What We're Looking For
- 7+ years of deep, hands-on experience in a dedicated MLOps or DevOps role with a strong focus on machine learning systems.
- Proven experience building or evolving MLOps frameworks from the ground up, with clear examples of the improvements you delivered.
- Expert-level knowledge of the GCP cloud stack, particularly Vertex AI (Pipelines, Endpoints, Training), BigQuery, Pub/Sub, and GKE.
- Deep expertise in building and managing observability stacks for real-time ML systems (e.g., using tools like Prometheus, Grafana, ELK stack, or specialised platforms).
- Proven experience operationalising LLM-based systems, including managing embedding generation pipelines, vector databases, and fine-tuning/deployment workflows.
- Strong practical experience with Infrastructure as Code (IaC) tools (e.g., Terraform, Ansible).
- Demonstrable expertise in building and managing complex CI/CD pipelines.

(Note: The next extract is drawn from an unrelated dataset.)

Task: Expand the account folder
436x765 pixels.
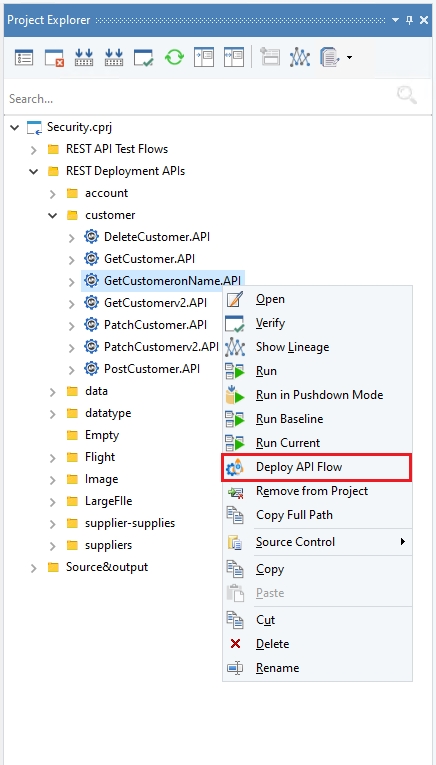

- Proficiency in Python and experience with scripting for automation, infrastructure management, and building tooling for ML teams.
- Strong understanding of containerisation (Docker, Kubernetes) and microservices architecture as it applies to ML model serving.
Nice to Have
- Relevant Google Cloud certifications (e.g., Professional Machine Learning Engineer, Professional Cloud DevOps Engineer).
- A BSc, MSc, or PhD in Computer Science, Engineering, or a related technical field.
- Hands-on experience with Datadog, especially for monitoring ML systems and cloud infrastructure.
- Familiarity with the specific deployment challenges of ranking, recommendation, or NBA models.
- Experience with other ML platforms or tools (e.g., Kubeflow, MLflow).
- Knowledge of networking and security principles within GCP.
Having been named among the Sunday Times Best 100 Companies, we believe culture plays a large role in what we offer as an organization. We actively promote diversity in all its forms across our Studios, and we proudly, passionately, and proactively strive to create a culture of inclusivity and openness for all our employees.
Beyond is committed to welcoming everyone, regardless of gender identity, orientation, or expression. Our mission is to remove exclusivity and barriers and encourage new thinking and perceptions in a space of belonging. It is not about race, gender, or age, it is about people. And without our people being their most creative and innovative selves, we are nothing.